## [BLOQUE DE TEXTO]
Lo de hace cuatro décadas no fue un espejismo y Miguel Ríos resurgió el pasado 12 de marzo como si el tiempo casi no hubiera hecho mella en él. No lo había hecho en la memoria de sus seguidores. “Si lo hace es porque puede”, se escuchaba en los pasillos, contra algunos comentarios en las redes sociales que bromeaban sobre que el cantante no iba a aguantar un segundo asalto tras la noche del día 11. Pero el doblete salió bien y fue no solo una oda a la memoria, sino una celebración de la vida y de la música.

La veneración viene de largo: el 5 y 6 de marzo de 1982, Miguel Ríos grabó el disco en directo que lo consagró como una leyenda viva del rock. Los que lo vivieron así lo aseguran: la palabra que más se repite al preguntar por aquello es “histórico”, y el emblemático legado queda, aunque ahora lo escuchemos en Spotify.

Pero era el momento de festejar. Ríos tenía que hacer honor a sus propias palabras: el rock nació en la juventud con un fuego intenso, pero los viejos rockeros nunca mueren. El viejo rockero –ahora con 77 años y al que ya apodaban así cuando tenía 37, por sus décadas sobre los escenarios y ser más mayor que sus coetáneos– había insistido en que no quería que fuera una imitación, una pretensión de igualar lo que aconteció ya en otro siglo. No lo fue, quizá se acercó más a una utopía.

## [MATERIAL PROPORCIONADO]

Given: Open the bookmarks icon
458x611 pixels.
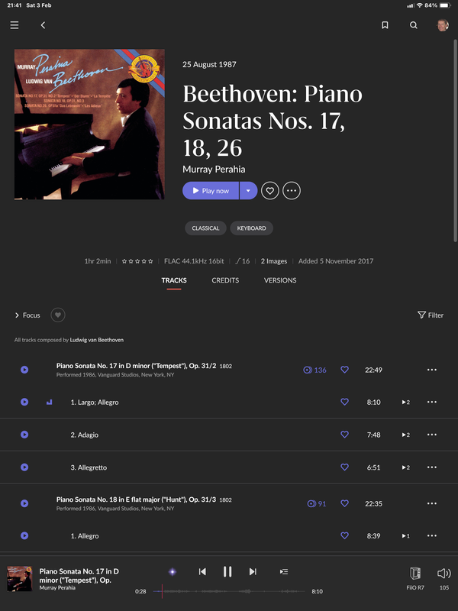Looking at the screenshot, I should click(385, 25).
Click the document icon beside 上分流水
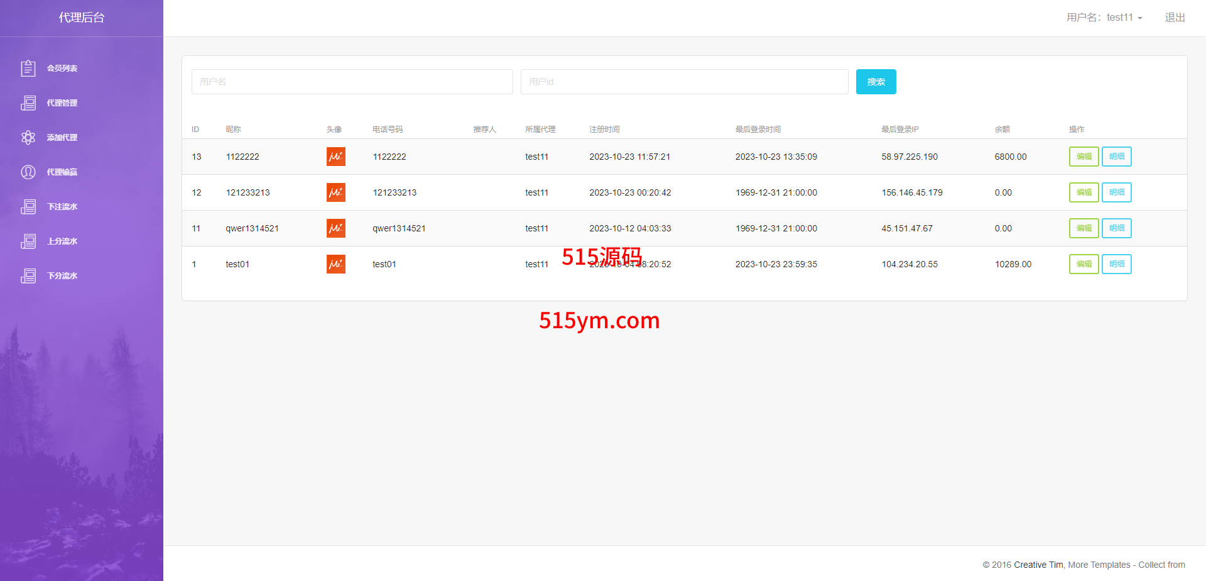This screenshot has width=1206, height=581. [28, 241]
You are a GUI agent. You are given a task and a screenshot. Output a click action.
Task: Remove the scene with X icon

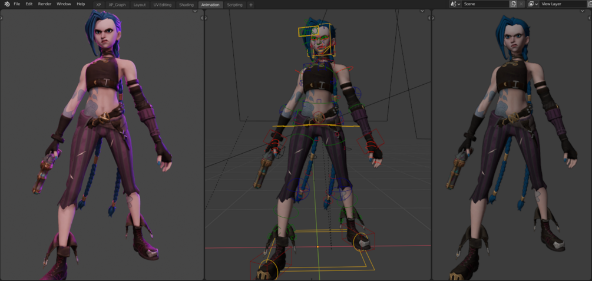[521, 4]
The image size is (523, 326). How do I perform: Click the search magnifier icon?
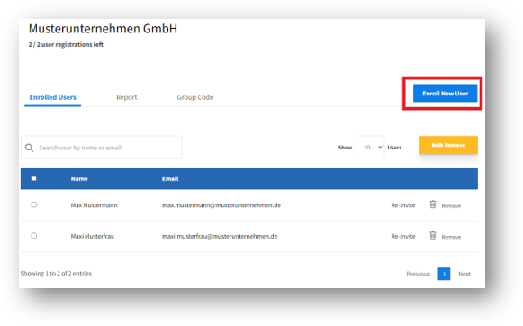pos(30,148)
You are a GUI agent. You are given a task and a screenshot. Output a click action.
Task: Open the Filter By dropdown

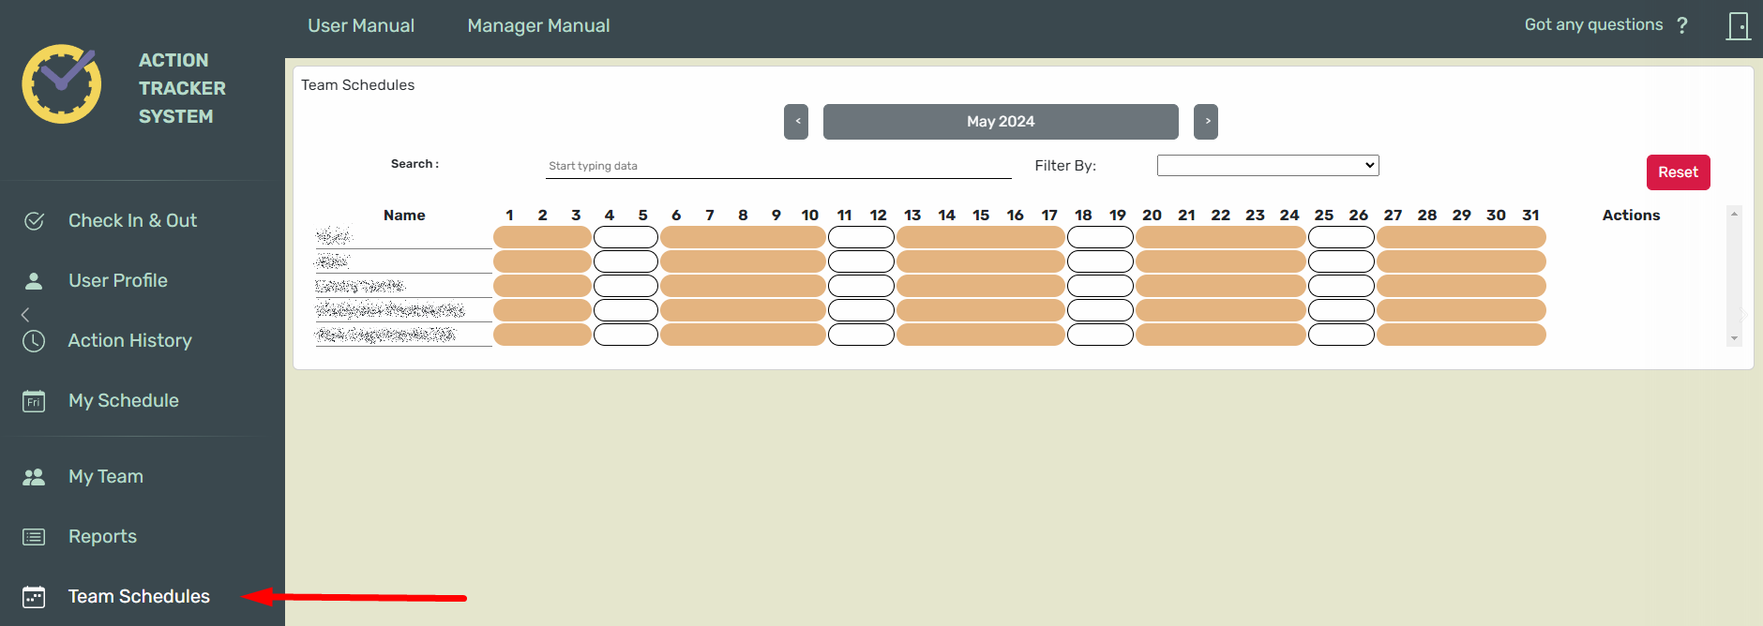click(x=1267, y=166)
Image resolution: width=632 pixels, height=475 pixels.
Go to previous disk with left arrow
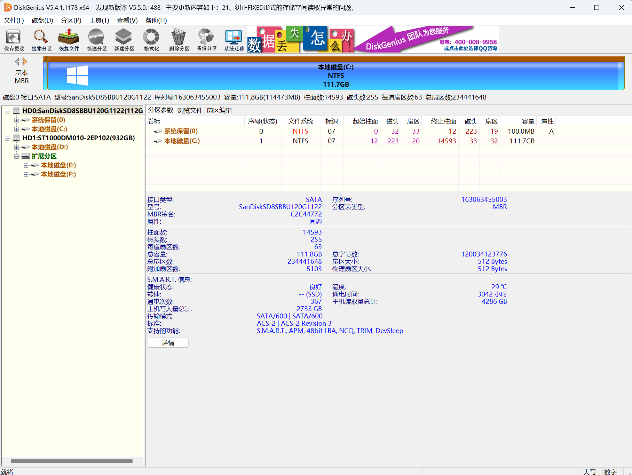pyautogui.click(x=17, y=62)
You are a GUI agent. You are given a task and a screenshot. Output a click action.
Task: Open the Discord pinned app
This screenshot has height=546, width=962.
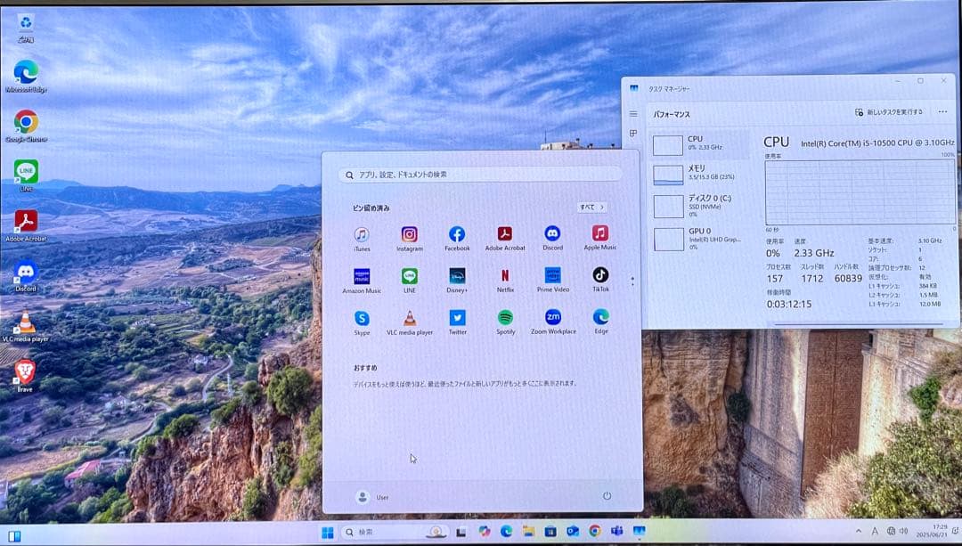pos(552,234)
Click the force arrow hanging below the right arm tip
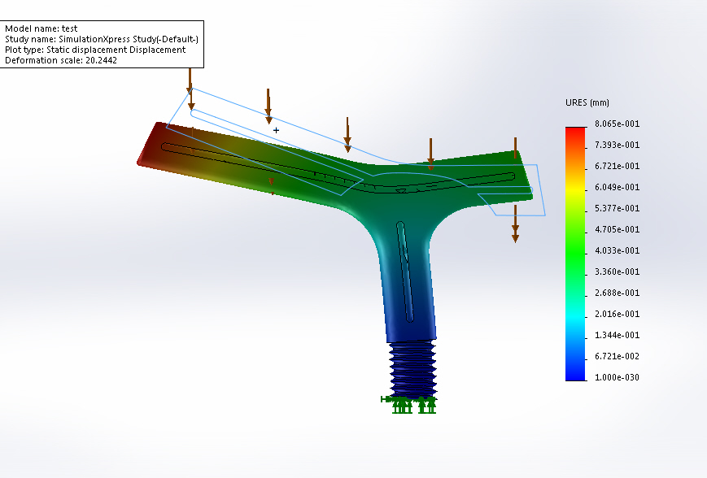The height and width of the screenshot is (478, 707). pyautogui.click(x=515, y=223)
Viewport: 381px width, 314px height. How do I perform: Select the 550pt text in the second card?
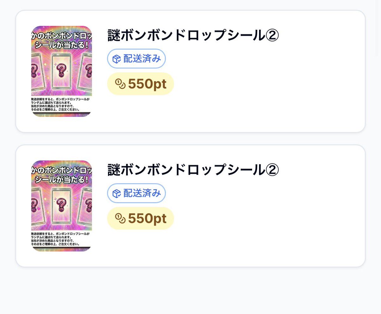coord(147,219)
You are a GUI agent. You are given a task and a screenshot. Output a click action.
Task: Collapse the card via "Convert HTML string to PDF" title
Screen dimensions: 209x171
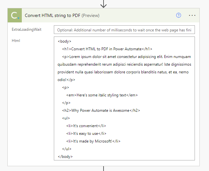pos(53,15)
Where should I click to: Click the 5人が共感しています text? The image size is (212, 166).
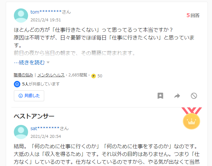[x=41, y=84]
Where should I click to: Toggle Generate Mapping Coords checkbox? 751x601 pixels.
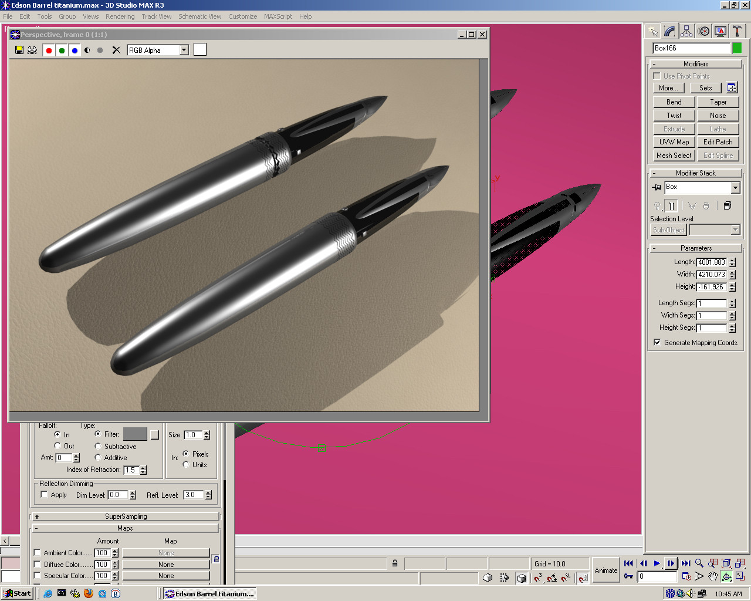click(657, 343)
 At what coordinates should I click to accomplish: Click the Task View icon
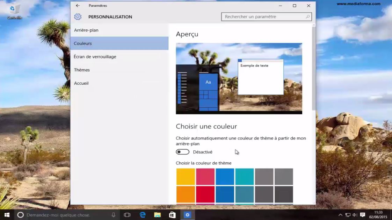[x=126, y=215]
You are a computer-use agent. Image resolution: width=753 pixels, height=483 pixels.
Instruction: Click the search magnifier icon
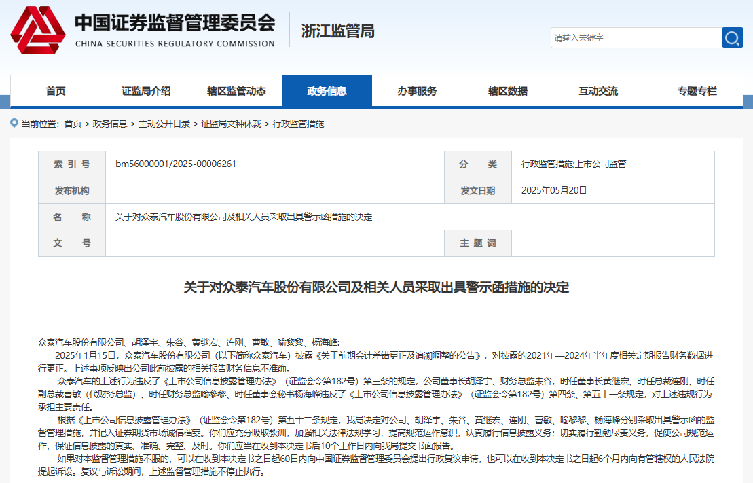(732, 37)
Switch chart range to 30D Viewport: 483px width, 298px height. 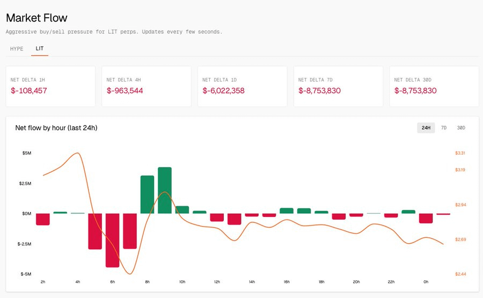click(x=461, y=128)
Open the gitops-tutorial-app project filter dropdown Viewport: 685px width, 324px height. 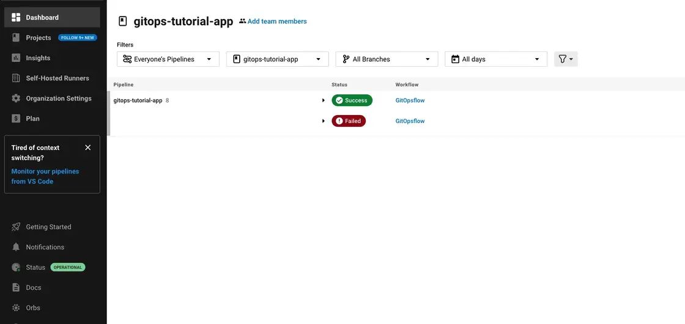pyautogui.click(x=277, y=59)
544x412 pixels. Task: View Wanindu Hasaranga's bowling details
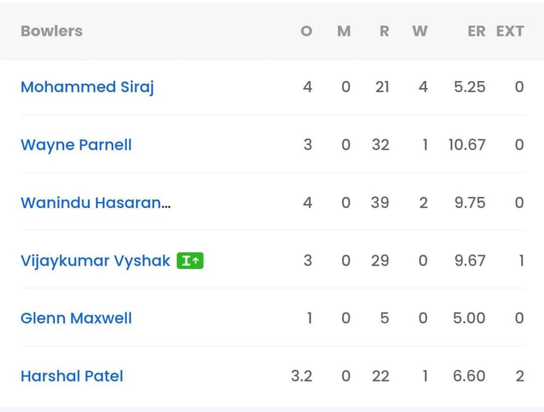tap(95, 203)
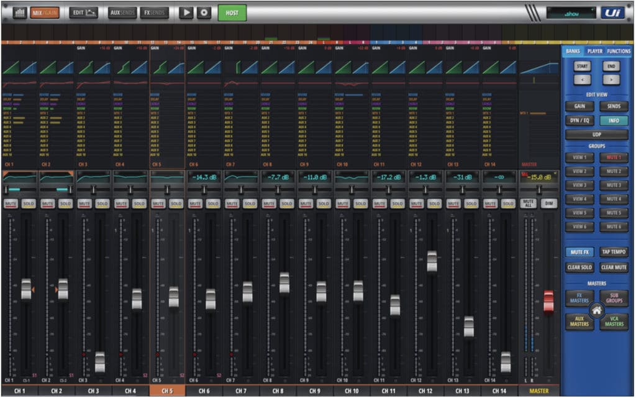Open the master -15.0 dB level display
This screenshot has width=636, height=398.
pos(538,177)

## [CÓMO RESOLVERLO]
Transcribe literalmente, por favor, el fragmento del texto sobre Miguel Ríos que va desde "Lo de hace cuatro" hasta "escuchemos en Spotify.".

## [SOLUCIÓN DEL EJERCICIO]
Lo de hace cuatro décadas no fue un espejismo y Miguel Ríos resurgió el pasado 12 de marzo como si el tiempo casi no hubiera hecho mella en él. No lo había hecho en la memoria de sus seguidores. “Si lo hace es porque puede”, se escuchaba en los pasillos, contra algunos comentarios en las redes sociales que bromeaban sobre que el cantante no iba a aguantar un segundo asalto tras la noche del día 11. Pero el doblete salió bien y fue no solo una oda a la memoria, sino una celebración de la vida y de la música.

La veneración viene de largo: el 5 y 6 de marzo de 1982, Miguel Ríos grabó el disco en directo que lo consagró como una leyenda viva del rock. Los que lo vivieron así lo aseguran: la palabra que más se repite al preguntar por aquello es “histórico”, y el emblemático legado queda, aunque ahora lo escuchemos en Spotify.